Avanços no conhecimento sobre
o envelhecimento da pele renovam
a esperança na criação de um produto
que acabe de vez com as rugas


Anna Paula Buchalla

EXCLUSIVO ON-LINE
Em Profundidade: Beleza e
Boa Forma

Um grupo de físicos da Universidade Clarkson, nos Estados Unidos, anunciou uma descoberta que deve causar uma reviravolta na indústria de cosméticos: a de como as células da pele envelhecem por dentro. O que se sabia até então era de que forma elas envelheciam por fora. Eles constataram que, conforme o tempo passa, ocorre um enrijecimento da estrutura responsável por manter a integridade da célula, o citoesqueleto. Antes se acreditava que só o líquido existente entre elas endurecia. Chamado de matriz extracelular e composto principalmente de fibras e lipídios, esse líquido é responsável pela comunicação entre as células e o aporte de nutrientes para cada uma delas. O seu endurecimento leva a que a pele fique mais fibrosa e, portanto, mais áspera e menos elástica. "A grande maioria dos cosméticos antiidade atuais age no fluxo de substâncias que estão ao redor das células", diz Emiro Khury, consultor da indústria de cosméticos. Os tratamentos contra a perda de elasticidade visam a imitar a ação desse líquido e, com isso, otimizar as funções celulares – sobretudo no que se refere ao aumento da síntese de colágeno e elastina, as fibras de sustentação da pele. Com a nova descoberta, está dado o tiro de largada para a criação de produtos capazes de atuar nos dois níveis – dentro e fora da célula. Os pesquisadores da Universidade Clarkson saíram na frente: já patentearam uma fórmula (secretíssima) que deve chegar ao mercado em menos de um ano. "Por enquanto, só podemos dizer que ela é capaz de 'amolecer' o esqueleto enrijecido das células velhas e, assim, diminuir as rugas", disse a VEJA o físico Igor Sokolov, um dos autores do estudo.

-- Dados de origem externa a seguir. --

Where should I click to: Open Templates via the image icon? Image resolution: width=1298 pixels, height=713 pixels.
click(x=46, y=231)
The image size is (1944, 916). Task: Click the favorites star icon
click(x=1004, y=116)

Há apenas dois anos os estudiosos começaram a voltar sua atenção para o que acontece no interior das células da pele que as faz envelhecer. A descoberta americana é conseqüência dessa linha de pesquisa. Num primeiro momento, os cremes surgidos a partir daí passaram a atuar no processo de divisão celular. Isso porque já se sabia que, a cada vez que uma célula se divide, ela perde conteúdo genético e parte de seu DNA acaba sendo desativada. A perda de informações genéticas equivale a uma perda de juventude – o que leva ao endurecimento do citoesqueleto, como agora se sabe. O professor Sokolov e sua equipe estão utilizando a técnica de microscópio de força atômica para estudar doenças associadas ao envelhecimento celular. O equipamento, normalmente usado em pesquisas de física, permite vasculhar a superfície de átomos e moléculas tocando-os com uma agulha finíssima. Graças a essa técnica microscópica, os cientistas puderam notar que, após várias divisões, as células delas surgidas eram de duas a dez vezes mais rijas do que as anteriores.

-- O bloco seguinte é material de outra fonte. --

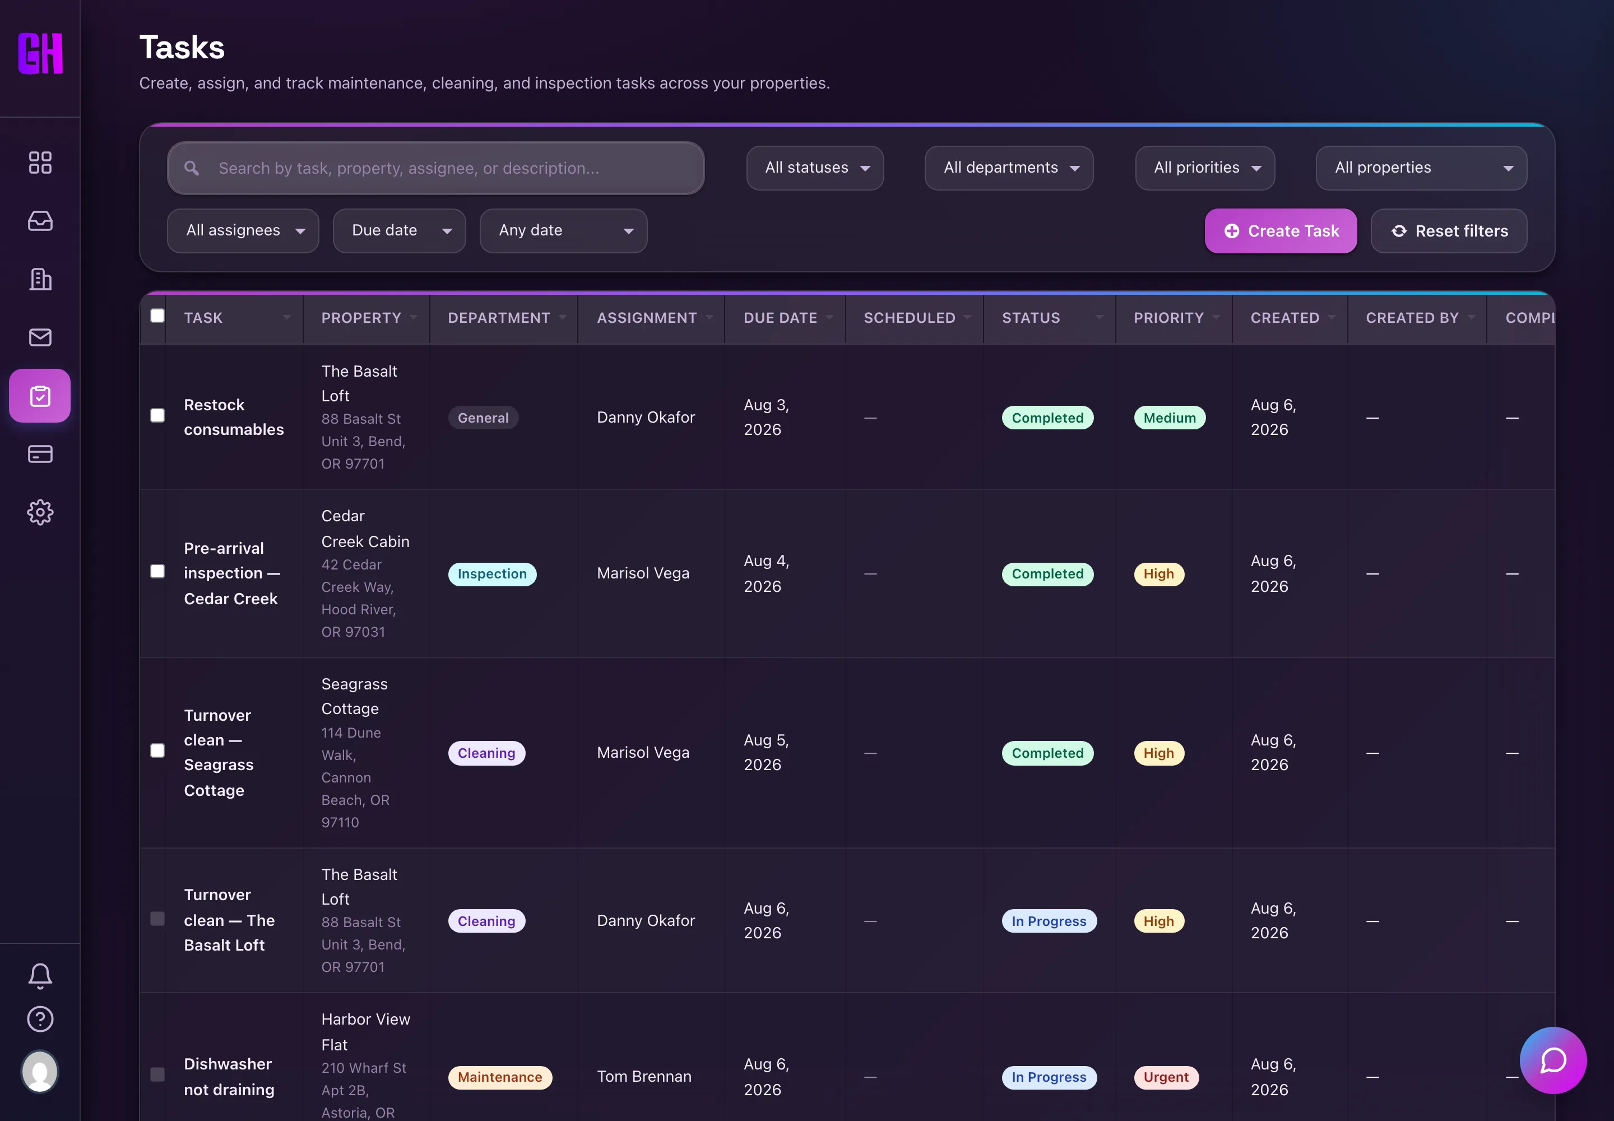Sort by the Due Date column header

780,317
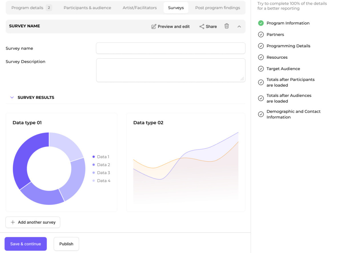Open the Post program findings tab
This screenshot has width=338, height=253.
coord(218,7)
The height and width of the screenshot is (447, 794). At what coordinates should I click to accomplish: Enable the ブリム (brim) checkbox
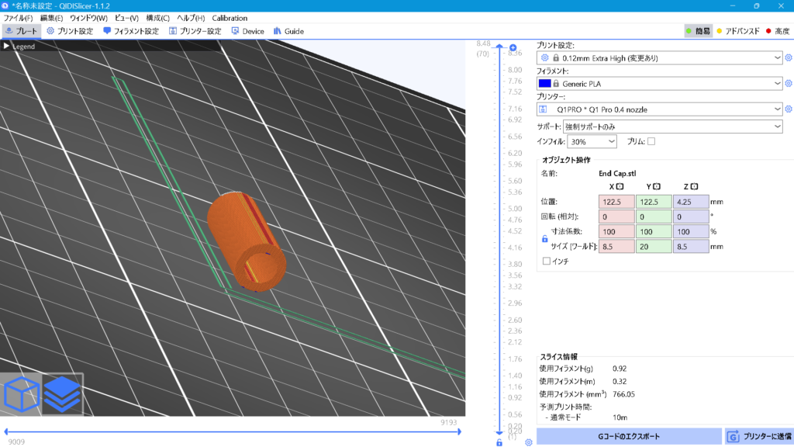(651, 141)
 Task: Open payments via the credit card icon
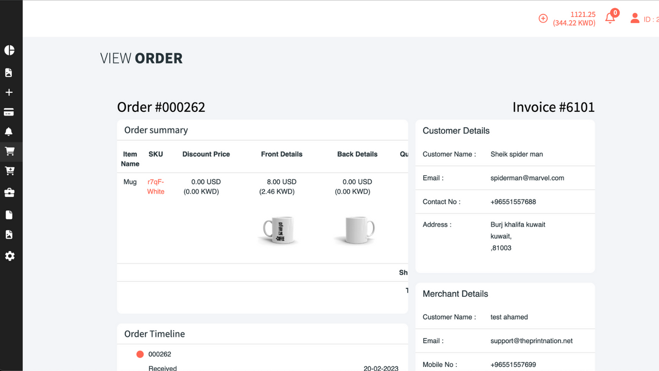point(9,112)
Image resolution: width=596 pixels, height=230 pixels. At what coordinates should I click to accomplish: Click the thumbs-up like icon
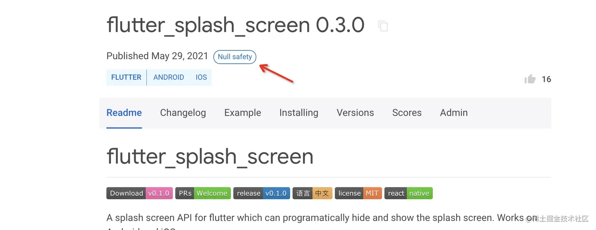pyautogui.click(x=530, y=79)
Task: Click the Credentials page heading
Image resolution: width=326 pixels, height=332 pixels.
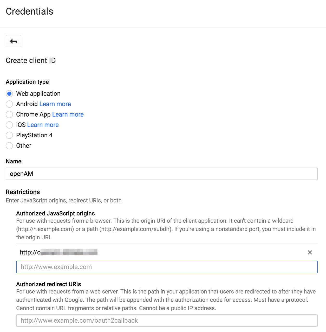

A corrida pela criação de produtos com o poder de apagar as marcas do tempo e diminuir o ritmo do processo de envelhecimento foi intensificada a partir dos anos 80. Nessa década surgiram os primeiros tratamentos capazes de agir nas camadas mais profundas da pele. O mais revolucionário foi o ácido retinóico, um derivado da vitamina A encontrado até hoje nos principais compostos antiidade. O ácido retinóico estimula a produção de colágeno, fibra que dá sustentação à pele. Depois dele, apareceu o ácido glicólico, extraído da cana-de-açúcar e com ação mais branda. Mais recentemente, a indústria passou a investir nos antioxidantes, com a constatação de que vitaminas como a C e a E impedem ou minimizam a ação de radicais livres, que aceleram o processo de envelhecimento e favorecem o aparecimento das rugas.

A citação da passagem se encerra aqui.